The analyses—conducted by the Information Technology and Innovation Foundation (ITIF) and Forrester Research—predicted that U.S. cloud companies could face slower demand by as much as $35 billion over three years if the backlash against the NSA materializes as predicted. Forrester's analysis expanded the number to $80 billion and added another $100 billion from U.S. managed-service providers that will likely face similar discrimination.
"Where they have cared, companies have been avoiding using U.S. service providers. There may be some, who have said, how much risk is there? And those are the ones that will now be reconsidering U.S. providers," James Staten, a principal analyst with Forrester Research, told eWEEK.
Already, the surveillance revelations have impacted a number of companies providing secure messaging services. Encrypted email service Lavabit, which reportedly counted NSA whistleblower Edward Snowden as a subscriber, shut down, leaving behind only a veiled explanation that suggests the U.S. government had requested access to Snowden's email.
Secure messaging firm Silent Circle shuttered a similar service, citing the possibility that they might be subpoenaed as well. Meanwhile, companies that provide encryption services for the cloud, such as CipherCloud, have seen interest skyrocket.

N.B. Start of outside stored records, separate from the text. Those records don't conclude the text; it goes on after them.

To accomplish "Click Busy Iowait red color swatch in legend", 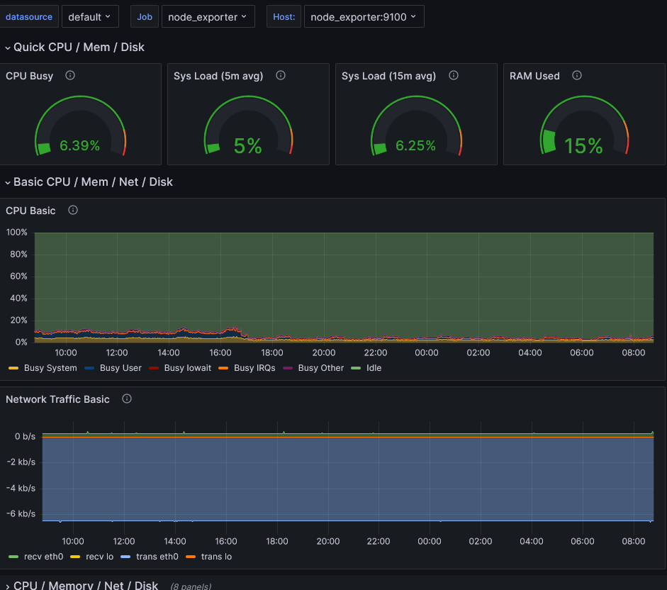I will click(155, 368).
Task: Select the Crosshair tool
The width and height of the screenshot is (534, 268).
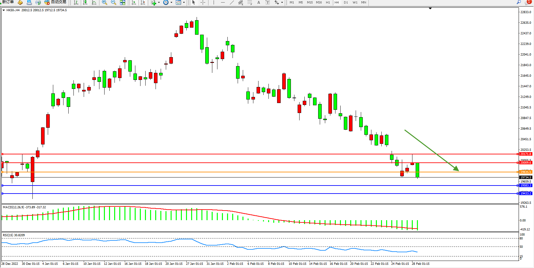Action: pyautogui.click(x=203, y=3)
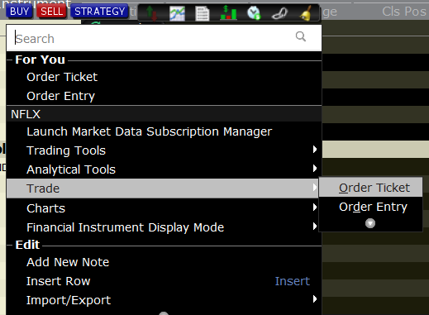Click the magnifier icon in search box
This screenshot has width=429, height=315.
point(301,36)
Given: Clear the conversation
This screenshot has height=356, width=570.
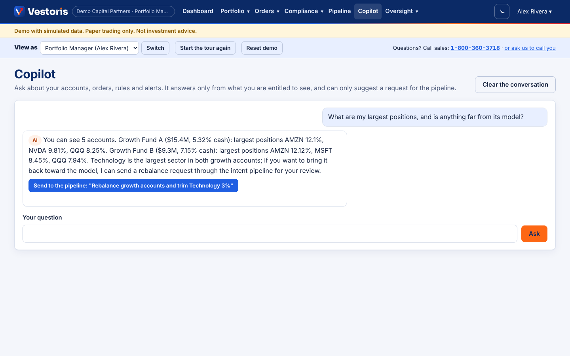Looking at the screenshot, I should 515,85.
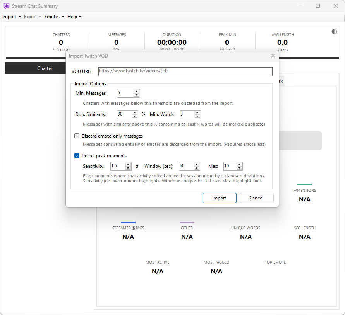Cancel the VOD import dialog
Image resolution: width=345 pixels, height=315 pixels.
point(257,198)
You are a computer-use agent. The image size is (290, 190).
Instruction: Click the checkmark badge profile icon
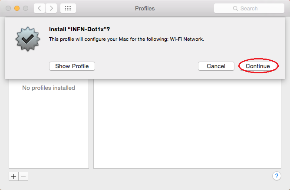tap(28, 39)
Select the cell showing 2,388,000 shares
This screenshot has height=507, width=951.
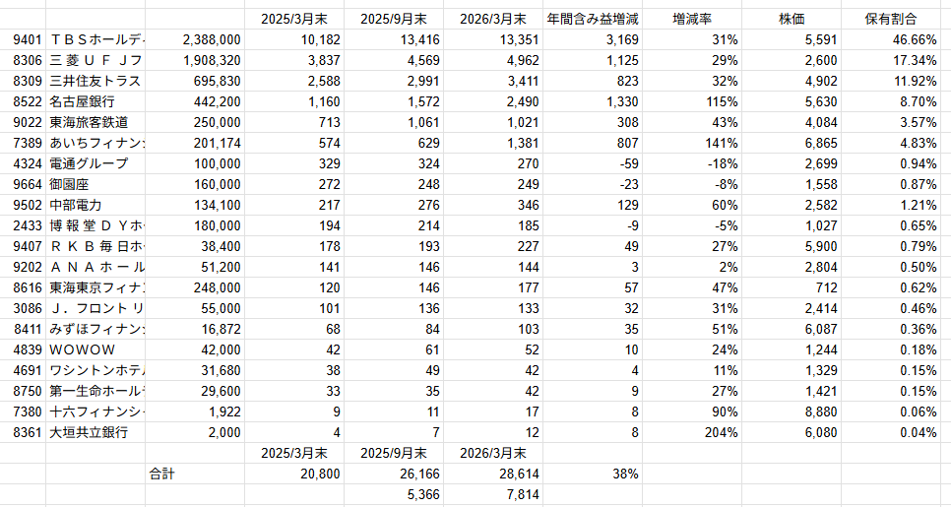[195, 39]
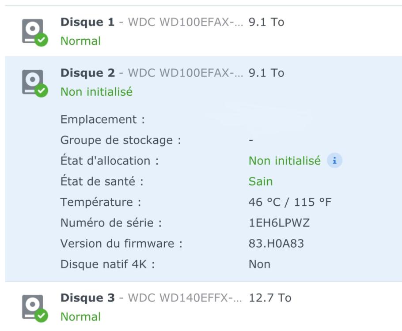Click the Disque natif 4K value Non
This screenshot has height=331, width=402.
point(259,264)
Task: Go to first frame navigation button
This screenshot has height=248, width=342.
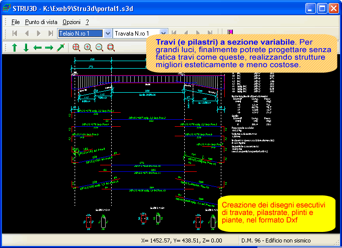Action: tap(15, 34)
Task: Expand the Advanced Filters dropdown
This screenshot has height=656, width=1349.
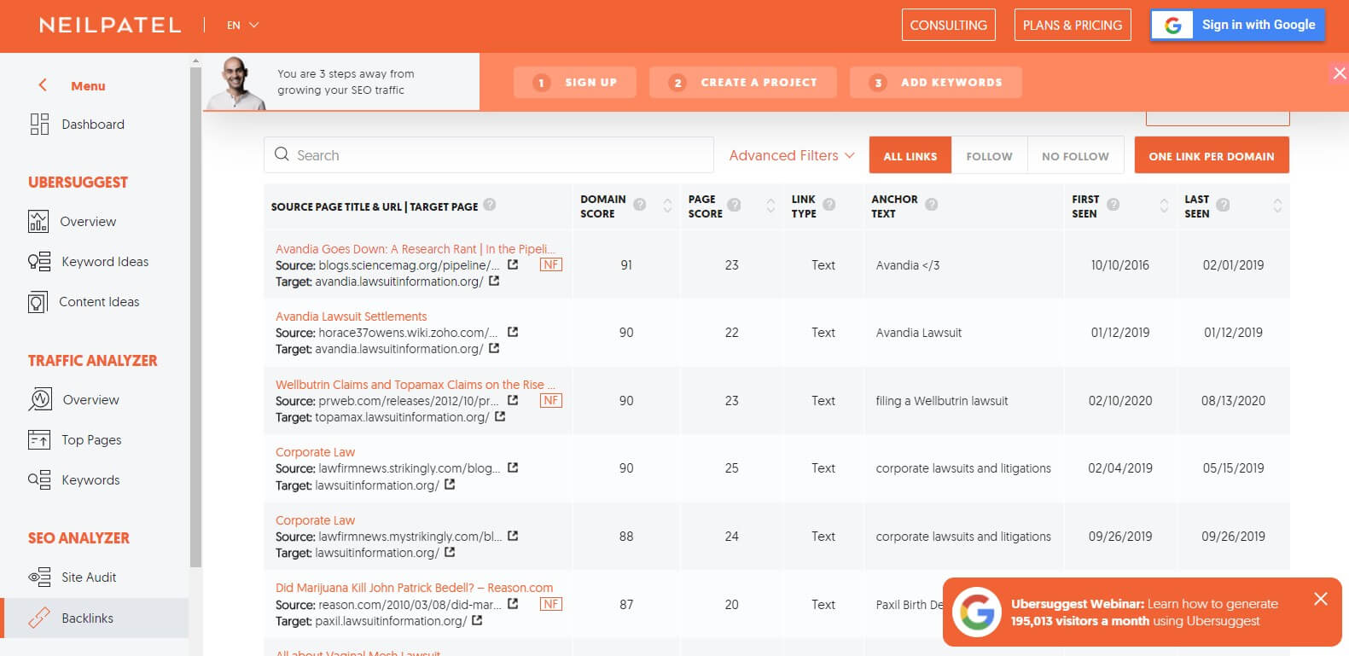Action: click(791, 155)
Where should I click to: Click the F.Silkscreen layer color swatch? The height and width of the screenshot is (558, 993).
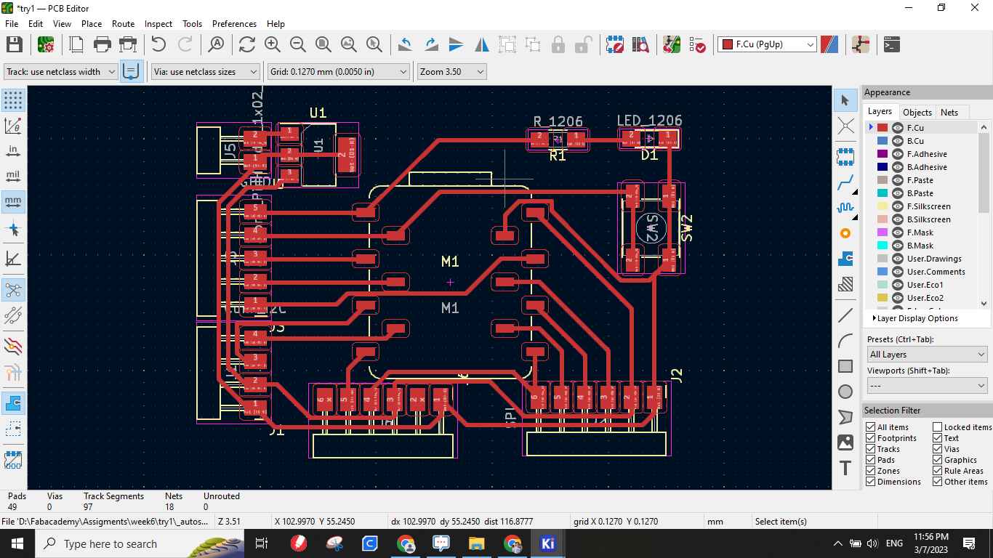(883, 206)
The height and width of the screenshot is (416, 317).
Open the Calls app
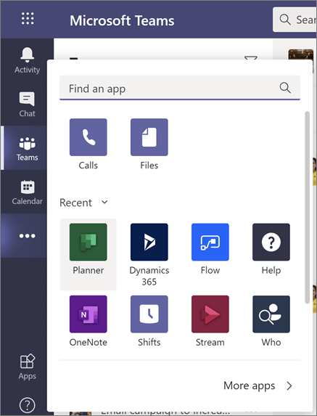[x=88, y=144]

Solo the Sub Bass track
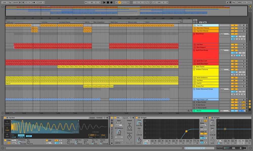(x=240, y=45)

While U.S. companies may not worry that the NSA has potential access to business secrets, international firms are worried far more about potential U.S. spying. The NSA's ability to reportedly tap into three-quarters of the data flowing through the U.S. Internet combined with its legal power to subpoena international communications gives weight to previous concerns that companies may be baring their trade secrets by using a U.S. cloud provider, ITIF and Forrester argued.
Already, Germany's Minister of the Interior has told companies not to use services that go through U.S. servers, if they are worried about privacy. The French government had already embarked on a program to create a domestic cloud infrastructure to compete with U.S. firms, investing EUR 150 million in two coalitions to build separate clouds.
Yet for companies not prone to protectionism, the solution should be simple: Implement encryption to protect data no matter where it resides, said Forrester's Staten.
"You can use a U.S. provider and bring your own encryption and if you do that and the government gets access to your data, they only are getting access to your encrypted data," he said.
In the end, Staten stresses that the estimates are worst-case scenarios. If more misconduct by U.S. intelligence agencies is revealed and European leaders and businesses politicize the issue, damages could extend to 25 percent. However, companies tend to make rational decisions, and, thus, far fewer will likely move their business offshore. For that reason, 3 to 5 percent is a more reasonable estimate, he said.